**EXERCISE:** Output range, inclusive: from the line containing "Clear the Name column filter" to the line containing "The image size is (378, 212).". Restate those lines from the data below word for word and only those.

Dataset records

%%

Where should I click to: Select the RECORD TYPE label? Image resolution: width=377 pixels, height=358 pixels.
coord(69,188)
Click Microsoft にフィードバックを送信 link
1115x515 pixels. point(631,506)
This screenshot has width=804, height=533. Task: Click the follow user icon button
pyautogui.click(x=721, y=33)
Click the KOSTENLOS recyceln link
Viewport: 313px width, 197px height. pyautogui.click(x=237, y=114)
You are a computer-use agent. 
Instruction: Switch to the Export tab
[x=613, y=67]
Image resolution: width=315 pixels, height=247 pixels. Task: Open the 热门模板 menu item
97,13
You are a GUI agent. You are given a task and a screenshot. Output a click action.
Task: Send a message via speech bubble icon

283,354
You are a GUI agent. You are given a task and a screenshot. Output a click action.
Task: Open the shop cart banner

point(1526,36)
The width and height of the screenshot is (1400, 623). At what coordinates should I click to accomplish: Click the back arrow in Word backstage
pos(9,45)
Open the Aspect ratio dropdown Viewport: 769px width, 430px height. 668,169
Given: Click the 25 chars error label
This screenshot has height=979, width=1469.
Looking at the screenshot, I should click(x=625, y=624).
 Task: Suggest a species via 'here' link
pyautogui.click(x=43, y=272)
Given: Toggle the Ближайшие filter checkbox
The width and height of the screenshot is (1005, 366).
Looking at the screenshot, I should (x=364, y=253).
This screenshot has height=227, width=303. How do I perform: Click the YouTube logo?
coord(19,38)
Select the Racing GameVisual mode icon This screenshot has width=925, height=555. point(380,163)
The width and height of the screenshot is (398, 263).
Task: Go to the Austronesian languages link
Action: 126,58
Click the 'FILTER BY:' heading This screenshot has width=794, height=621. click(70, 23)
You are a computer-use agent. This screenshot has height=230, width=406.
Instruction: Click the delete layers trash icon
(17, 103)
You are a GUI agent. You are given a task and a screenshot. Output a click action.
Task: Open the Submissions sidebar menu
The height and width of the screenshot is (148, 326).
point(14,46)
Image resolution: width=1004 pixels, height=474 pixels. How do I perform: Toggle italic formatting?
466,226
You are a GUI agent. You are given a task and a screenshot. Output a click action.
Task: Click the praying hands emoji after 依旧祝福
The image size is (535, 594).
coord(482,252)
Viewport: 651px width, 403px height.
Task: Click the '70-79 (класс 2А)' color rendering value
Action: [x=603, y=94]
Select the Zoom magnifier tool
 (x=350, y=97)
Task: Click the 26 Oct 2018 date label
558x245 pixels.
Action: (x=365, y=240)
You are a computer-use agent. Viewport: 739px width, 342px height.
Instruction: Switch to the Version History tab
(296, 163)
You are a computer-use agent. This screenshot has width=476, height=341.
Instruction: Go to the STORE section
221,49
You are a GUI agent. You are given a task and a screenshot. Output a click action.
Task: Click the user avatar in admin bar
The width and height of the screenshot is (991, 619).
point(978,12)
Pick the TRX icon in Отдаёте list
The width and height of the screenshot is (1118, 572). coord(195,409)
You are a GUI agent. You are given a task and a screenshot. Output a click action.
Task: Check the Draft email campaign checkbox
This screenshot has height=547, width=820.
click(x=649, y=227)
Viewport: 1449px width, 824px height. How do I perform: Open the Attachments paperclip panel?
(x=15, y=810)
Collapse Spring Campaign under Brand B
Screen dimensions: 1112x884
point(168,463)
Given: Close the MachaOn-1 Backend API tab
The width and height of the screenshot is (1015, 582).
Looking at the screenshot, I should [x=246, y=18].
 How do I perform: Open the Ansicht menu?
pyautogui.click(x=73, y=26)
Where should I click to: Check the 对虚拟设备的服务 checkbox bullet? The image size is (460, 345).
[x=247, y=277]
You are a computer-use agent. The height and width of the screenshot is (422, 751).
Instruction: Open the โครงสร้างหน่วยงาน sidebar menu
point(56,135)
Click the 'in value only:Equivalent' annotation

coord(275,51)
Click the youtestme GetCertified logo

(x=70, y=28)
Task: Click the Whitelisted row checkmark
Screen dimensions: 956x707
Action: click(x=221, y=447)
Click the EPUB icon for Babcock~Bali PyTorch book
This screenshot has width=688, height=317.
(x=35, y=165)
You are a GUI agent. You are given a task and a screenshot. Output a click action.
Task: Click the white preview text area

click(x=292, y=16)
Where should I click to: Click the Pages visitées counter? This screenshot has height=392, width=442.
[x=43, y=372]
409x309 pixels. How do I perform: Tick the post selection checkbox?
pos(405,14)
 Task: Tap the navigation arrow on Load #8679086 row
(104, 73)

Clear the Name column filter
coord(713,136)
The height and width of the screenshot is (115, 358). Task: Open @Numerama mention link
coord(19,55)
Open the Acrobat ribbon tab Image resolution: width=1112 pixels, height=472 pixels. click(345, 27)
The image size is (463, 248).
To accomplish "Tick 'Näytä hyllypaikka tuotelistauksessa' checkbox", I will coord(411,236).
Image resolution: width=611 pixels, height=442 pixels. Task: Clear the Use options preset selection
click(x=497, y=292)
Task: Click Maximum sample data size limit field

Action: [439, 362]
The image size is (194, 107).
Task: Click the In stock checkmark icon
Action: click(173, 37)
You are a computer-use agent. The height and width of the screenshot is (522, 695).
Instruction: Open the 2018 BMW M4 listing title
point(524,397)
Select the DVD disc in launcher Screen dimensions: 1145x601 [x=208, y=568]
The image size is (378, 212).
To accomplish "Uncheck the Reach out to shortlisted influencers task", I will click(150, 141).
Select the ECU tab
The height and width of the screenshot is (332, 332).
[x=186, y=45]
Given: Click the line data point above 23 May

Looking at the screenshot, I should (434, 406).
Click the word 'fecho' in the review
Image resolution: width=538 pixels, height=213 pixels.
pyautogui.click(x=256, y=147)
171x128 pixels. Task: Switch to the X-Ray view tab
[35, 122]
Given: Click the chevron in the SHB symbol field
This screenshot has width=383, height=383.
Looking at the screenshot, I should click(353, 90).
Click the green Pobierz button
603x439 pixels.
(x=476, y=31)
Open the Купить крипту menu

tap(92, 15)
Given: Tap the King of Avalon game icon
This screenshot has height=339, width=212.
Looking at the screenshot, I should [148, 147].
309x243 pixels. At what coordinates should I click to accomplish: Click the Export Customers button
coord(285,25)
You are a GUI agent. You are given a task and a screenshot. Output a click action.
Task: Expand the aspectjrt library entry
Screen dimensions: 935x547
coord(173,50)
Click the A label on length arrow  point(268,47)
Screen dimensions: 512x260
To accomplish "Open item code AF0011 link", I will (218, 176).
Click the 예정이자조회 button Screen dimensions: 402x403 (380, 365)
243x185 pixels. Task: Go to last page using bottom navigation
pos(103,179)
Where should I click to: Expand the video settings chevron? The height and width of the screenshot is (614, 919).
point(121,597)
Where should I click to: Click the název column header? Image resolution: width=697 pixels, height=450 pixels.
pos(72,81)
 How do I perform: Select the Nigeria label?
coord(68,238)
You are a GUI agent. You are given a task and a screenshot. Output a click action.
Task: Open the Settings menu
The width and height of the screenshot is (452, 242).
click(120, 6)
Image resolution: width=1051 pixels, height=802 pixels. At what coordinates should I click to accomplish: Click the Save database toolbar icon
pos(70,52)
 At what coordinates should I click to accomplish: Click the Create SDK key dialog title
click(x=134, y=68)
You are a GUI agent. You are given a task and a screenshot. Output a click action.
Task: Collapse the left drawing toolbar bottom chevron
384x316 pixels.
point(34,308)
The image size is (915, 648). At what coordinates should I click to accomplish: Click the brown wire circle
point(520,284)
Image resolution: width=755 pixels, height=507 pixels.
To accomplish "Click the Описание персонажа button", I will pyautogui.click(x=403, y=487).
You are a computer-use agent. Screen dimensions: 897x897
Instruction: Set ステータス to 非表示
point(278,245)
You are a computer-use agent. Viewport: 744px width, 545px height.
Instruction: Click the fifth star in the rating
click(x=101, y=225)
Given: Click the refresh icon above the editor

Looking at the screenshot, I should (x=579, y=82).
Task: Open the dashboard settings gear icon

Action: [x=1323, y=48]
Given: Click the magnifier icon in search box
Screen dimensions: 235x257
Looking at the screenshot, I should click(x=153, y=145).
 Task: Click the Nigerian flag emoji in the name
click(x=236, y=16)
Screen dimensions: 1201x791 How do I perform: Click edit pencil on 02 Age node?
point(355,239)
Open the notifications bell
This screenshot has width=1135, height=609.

%%

**TASK SOLUTION:**
Clear the Name column filter
coord(713,136)
The height and width of the screenshot is (115, 358). Task: Open @Numerama mention link
coord(19,55)
Open the Acrobat ribbon tab Image resolution: width=1112 pixels, height=472 pixels. click(345, 27)
The image size is (463, 248).
To accomplish "Tick 'Näytä hyllypaikka tuotelistauksessa' checkbox", I will coord(411,236).
Image resolution: width=611 pixels, height=442 pixels. Task: Clear the Use options preset selection
click(x=497, y=292)
Task: Click Maximum sample data size limit field

Action: [439, 362]
The image size is (194, 107).
Task: Click the In stock checkmark icon
Action: click(173, 37)
You are a computer-use agent. The height and width of the screenshot is (522, 695).
Instruction: Open the 2018 BMW M4 listing title
point(524,397)
Select the DVD disc in launcher Screen dimensions: 1145x601 [x=208, y=568]
The image size is (378, 212).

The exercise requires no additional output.